Pattern Matching – Make the Compiler Work for You

rubiquity · on May 3, 2014

I've recently started learning Erlang and Elixir and the feature that made me fall in love is pattern matching, combined with great support for recursion. Yes, some people will say pattern matching is just the same as if/switch statements but I think it's so much better. Pattern matching let's you push that conditional logic one level lower (similar to polymorphism and duck typing) and it makes reasoning about code so much easier.

dozzie · on May 3, 2014

Pattern matching is 1) conditional on values, 2) conditional on structure (not something you can get in imperative languages), 3) data extractor from data structures, all at the same time. Yes, it's helluva convenient. Pity it didn't make it to imperative languages (yet).
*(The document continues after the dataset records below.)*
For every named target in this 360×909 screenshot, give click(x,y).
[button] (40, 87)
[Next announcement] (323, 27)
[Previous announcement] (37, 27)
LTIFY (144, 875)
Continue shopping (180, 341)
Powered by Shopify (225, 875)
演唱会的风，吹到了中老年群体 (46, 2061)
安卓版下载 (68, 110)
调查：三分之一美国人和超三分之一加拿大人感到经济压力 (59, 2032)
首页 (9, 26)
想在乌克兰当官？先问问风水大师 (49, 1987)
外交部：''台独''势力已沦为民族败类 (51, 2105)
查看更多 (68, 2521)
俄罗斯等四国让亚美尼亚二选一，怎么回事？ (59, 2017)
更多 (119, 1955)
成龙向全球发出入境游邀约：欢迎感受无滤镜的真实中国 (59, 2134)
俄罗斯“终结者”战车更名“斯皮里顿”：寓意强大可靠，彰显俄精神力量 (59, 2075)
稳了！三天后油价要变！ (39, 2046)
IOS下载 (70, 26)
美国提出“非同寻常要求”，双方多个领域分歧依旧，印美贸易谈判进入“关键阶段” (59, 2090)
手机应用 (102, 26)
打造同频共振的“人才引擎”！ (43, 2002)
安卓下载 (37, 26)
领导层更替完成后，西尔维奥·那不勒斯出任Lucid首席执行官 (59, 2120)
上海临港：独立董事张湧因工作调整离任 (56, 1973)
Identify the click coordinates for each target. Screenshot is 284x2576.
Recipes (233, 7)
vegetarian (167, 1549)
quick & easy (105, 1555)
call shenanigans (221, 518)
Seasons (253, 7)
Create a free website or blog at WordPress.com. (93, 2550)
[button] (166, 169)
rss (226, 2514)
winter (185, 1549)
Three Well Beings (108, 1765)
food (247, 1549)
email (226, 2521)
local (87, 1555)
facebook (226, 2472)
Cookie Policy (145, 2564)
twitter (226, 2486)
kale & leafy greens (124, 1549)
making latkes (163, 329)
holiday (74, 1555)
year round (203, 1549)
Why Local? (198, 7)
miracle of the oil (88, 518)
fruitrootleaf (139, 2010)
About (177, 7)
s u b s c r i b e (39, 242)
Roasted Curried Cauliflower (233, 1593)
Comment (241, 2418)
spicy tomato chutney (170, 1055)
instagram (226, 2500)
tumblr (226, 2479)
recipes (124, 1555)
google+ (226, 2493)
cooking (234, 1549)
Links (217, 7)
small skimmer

DanWaterworth · on May 3, 2014

It's in rust.

cromwellian · on May 3, 2014

Scala has it.

_mikz · on May 3, 2014

And do they support this kind of smart warnings on unmatched possibilities?

alco · on May 3, 2014

There are no enums in Erlang and Elixir. If you have a case expression and there is no match with the given value, you'll get a run time error. This is deliberate and is part of the general approach to error handling in those languages.

Statically typed languages like Haskell and Rust require the programmer to list all possible cases when matching on a value.

IsTom · on May 3, 2014

Haskell doesn't require you to do that by default. There is a warning flag for that, but in general language is okay with defining partial functions, more so than most languages (because laziness lets you cheat death).

kibwen · on May 4, 2014

  > Statically typed languages like Haskell and Rust require 
  > the programmer to list all possible cases when matching 
  > on a value.

This isn't a consequence of static vs. dynamic, it's just a question of philosophy. In fact, Rust didn't use to require you exhaustively list out all cases, though it does today in order to help catch errors at compile-time rather than at runtime.

I should also mention that if yo don't want to list out all variants, that's easily done by using the _ pattern (the "ignore this" pattern):

  match some_direction {
      East => print("You're going east!"),
      _ => print("You're going in some direction that isn't east!")
  }

alco · on May 4, 2014

What I mean is that it's not possible in a dynamically typed language to enforce at compile time enumeration of all possible cases for a variable, the type of which will be known at run time.

dozzie · on May 3, 2014

Actually, it's done some other way. You have Dialyzer, which tells you that your case clause will never match the data you provided or the case will surely blow up because clauses didn't catch some possibility that will occur.

kyrra · on May 3, 2014

Not sure about other IDEs, but for Eclipse for Java has a warning/error flag for enum/switch issues described here.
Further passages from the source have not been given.